Œuvres complètes de Buffon, éd. Lanessan/Histoire naturelle des minéraux/Turquoises

TURQUOISES

Le nom de ces pierres vient probablement de ce que les premières qu’on a vues en France ont été apportées de Turquie ; cependant ce n’est point en Turquie, mais en Perse qu’elles se trouvent abondamment[1], et en deux endroits distants de quelques lieues l’un de l’autre, mais dans lesquels les turquoises ne sont pas de la même qualité. On a nommé turquoise de vieille roche les premières qui sont d’une belle couleur bleue et plus dures que celles de la nouvelle roche, dont le bleu est pâle ou verdâtre. Il s’en trouve de même dans quelques autres contrées de l’Asie, où elles sont connues depuis plusieurs siècles[2], et l’on doit croire que l’Asie n’est pas la seule partie du monde où peuvent se rencontrer ces pierres dans un état plus ou moins parfait : quelques voyageurs ont parlé des turquoises de la Nouvelle-Espagne[3], et nos observateurs en ont reconnu dans les mines de Hongrie[4] ; Boëce de Bott dit aussi qu’il y en a en Bohème et en Silésie. J’ai cru devoir citer tous ces lieux où les turquoises se trouvent colorées par la nature, afin de les distinguer de celles qui ne prennent de la couleur que par l’action du feu ; celles-ci sont beaucoup plus communes et se trouvent même en France, mais elles n’ont ni n’acquièrent jamais la belle couleur des premières ; le bleu qu’elles prennent au feu devient vert ou verdâtre avec le temps : ce sont, pour ainsi dire, des pierres artificielles, au lieu que les turquoises naturelles et qui ont reçu leurs couleurs dans le sein de la terre les conservent à jamais, ou du moins très longtemps, et méritent d’être mises au rang des belles pierres opaques.

Leur origine est bien connue : ce sont les os, les défenses, les dents des animaux terrestres et marins qui se convertissent en turquoises lorsqu’ils se trouvent à portée de recevoir, avec le suc pétrifiant, la teinture métallique qui leur donne la couleur ; et comme le fond de la substance des os est une matière calcaire, on doit les mettre, comme les perles, au nombre des produits de cette même matière.

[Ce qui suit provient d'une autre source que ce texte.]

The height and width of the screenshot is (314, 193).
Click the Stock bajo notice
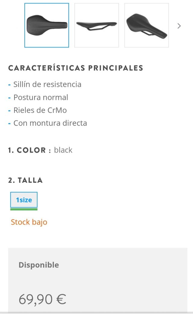[29, 222]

Le premier auteur qui ait donné quelques indices sur l’origine des turquoises est Guy de La Brosse, mon premier et plus ancien prédécesseur au Jardin du Roi ; il écrivait en 1628, et, en parlant de la Licorne minérale, il la nomme la mère des turquoises. Cette licorne est sans doute la longue défense osseuse et dure du narval : ces défenses, ainsi que les dents et les os de plusieurs autres animaux marins remarquables par leur forme, se trouvent en Languedoc[5], et ont été soumises dès ce temps à l’action du feu pour leur donner la couleur bleue ; car dans le sein de la terre elles sont blanches ou jaunâtres comme la pierre calcaire qui les environne, et qui paraît les avoir pétrifiées.

On peut voir dans les Mémoires de l’Académie des sciences, année 1715, les observations que M. de Réaumur a faites sur ces turquoises du Languedoc[6]. MM. de l’Académie de Bordeaux ont vérifié, en 1719, les observations de Guy de La Brosse et de Réaumur[7] ; et plusieurs années après, M. Hill en a parlé dans son Commentaire sur Théophraste[8], prétendant que les observations de cet auteur grec ont précédé celles des naturalistes français. Il est vrai que Théophraste, après avoir parlé des pierres les plus précieuses, ajoute qu’il y en a encore quelques autres, telles que l’ivoire fossile, qui paraît marbré de noir et de blanc, et de saphir foncé ; ce sont là évidemment, dit M. Hill, les points noirs et bleuâtres qui forment la couleur des turquoises ; mais Théophraste ne dit pas qu’il faut chauffer cet ivoire fossile pour que cette couleur noire et bleue se répande, et d’ailleurs il ne fait aucune mention des vraies turquoises, qui ne doivent leurs belles couleurs qu’à la nature.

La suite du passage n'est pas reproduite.